[start of Extract provided]

This makes everything else seem a bit secondary, partly because though the other singers are fine or better, there’s no stylistic unity either among them or in Riccardo Frizza’s often rather blunt orchestra, which frequently channels the forthright early Verdi of the 1840s rather than melting Bellini; nevertheless, they sound very good. Tenor Francesco Demuro, singing Arturo, has a voice it takes a while to warm to, rather metallic (if you wanted to be polite you’d call it “ringing”) and tightening up the higher it goes ― where it goes, unfortunately, rather a lot. Tenors hadn’t yet started wanging it out like this in 1835, using instead a sort of head voice for the high stuff, a technique almost entirely lost, alas, and Arturo’s higher, emotional extremes are pretty hard to listen to (Rossini spoke of “a capon getting its throat cut” when a tenor first tried out the new, full-on can belto in 1837). Lower down, Demuro relaxes into the role, and in his Act 3 return to the scene there is some beautiful work, though it is still in a completely different bracket of style to what you might call Elvira’s fierce delicacy. The lower roles, Ildebrando d’Arcangelo as sympathetic Giorgio and Andrzej Filończyk as Arturo’s angry love-rival Riccardo, are great in their own terms, and share a terrific rousing duet at the end of Act 2, but again it sounds like a different show.

[end of Extract provided]

» **Actions to take**:
1 – In the opera review, which singer performs the role of Giorgio?
2 – Based on the opera review, explain why Arturo's higher, emotional extremes are hard to listen to in Francesco Demuro's performance.
3 – Write the next part of the opera review, starting after its final sentence.

[start of Available data]

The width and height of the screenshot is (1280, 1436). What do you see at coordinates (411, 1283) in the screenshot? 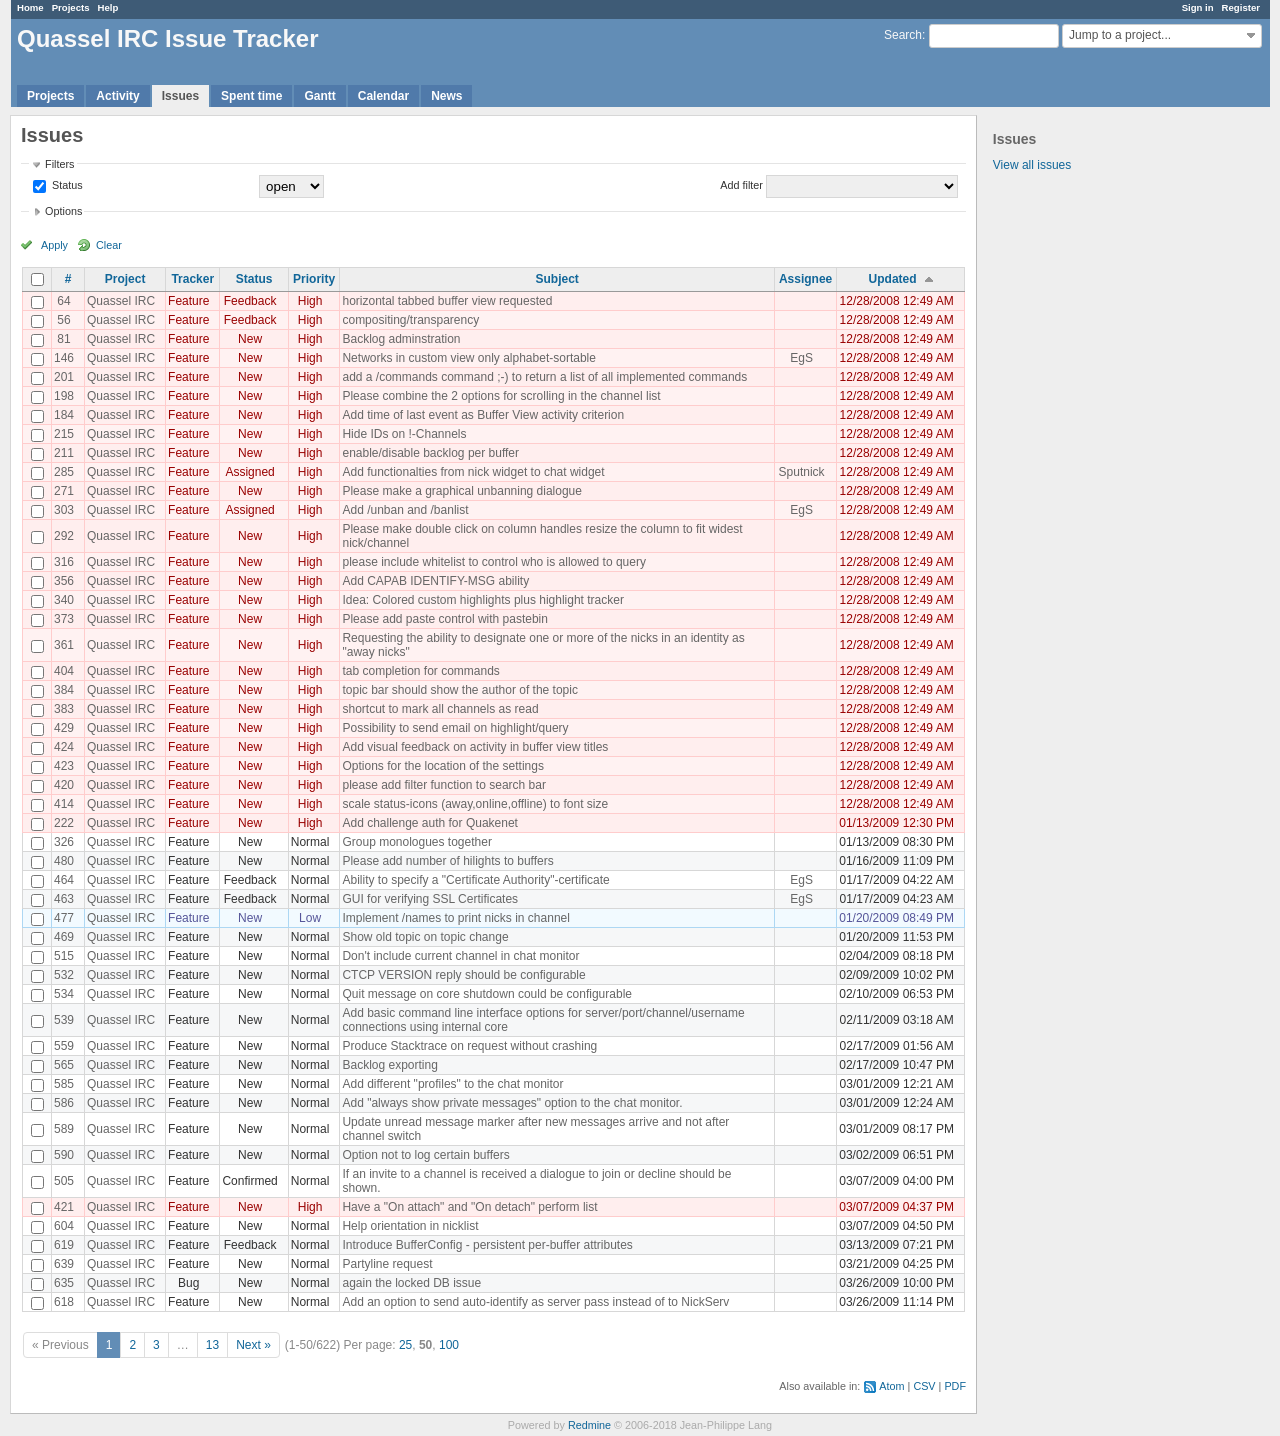
I see `again the locked DB issue` at bounding box center [411, 1283].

[end of Available data]

» **Answers for this exercise**:
1 – Ildebrando d'Arcangelo.

2 – Demuro's voice is rather metallic and tightens up the higher it goes, and the role goes high a lot. Tenors in 1835 sang such high passages in a sort of head voice rather than the full-voiced approach Demuro uses.

3 –
And rather a pointless one, thanks to Richard Jones’s idea — and insight-free production, a sort of costume-concert-staging with a selection of his signature moves ― people walking backwards onto the stage or running aimlessly around it with a peculiar loping gait ― for the chorus to occupy themselves with when not merely standing around in Puritanical ranks. Some of them construct a big cannon (with great regard for 21st-century health-and-safety guidelines) before wheeling it around without much purpose. I have a nasty feeling there is some symbolism intended here, echoed by the “female space” of the pointed Gothic window embrasure where the ladies do their thing, but best not go there.
Not much else happens. “Enrichetta” is sprung from the clink by an exceptionally camp and directionless gang of Cavaliers looking like C&W enthusiasts from East Anglia. Our separated lovers evidently communicate by Morse code with electric torches (the setting is old-style, but with annoying modern touches) and the words of their letters sprouts upward in curlicues of fancy script onto a screen above the stage, which gives us a bit of help with the plot and is the least boring thing about the drab design. Jones was hardly a sensible choice as director for this, never having much of use to say about Romantic opera ― but on the plus side I guess at least we didn’t get Barrie Kosky.
Everyone is being nice about Ms Oropesa, correctly, but beyond her marvellous performance this is really not good enough: Puritani may not be in the Lucia or Norma bracket of proper, finished drama, but it’s a lot better than this makes it look.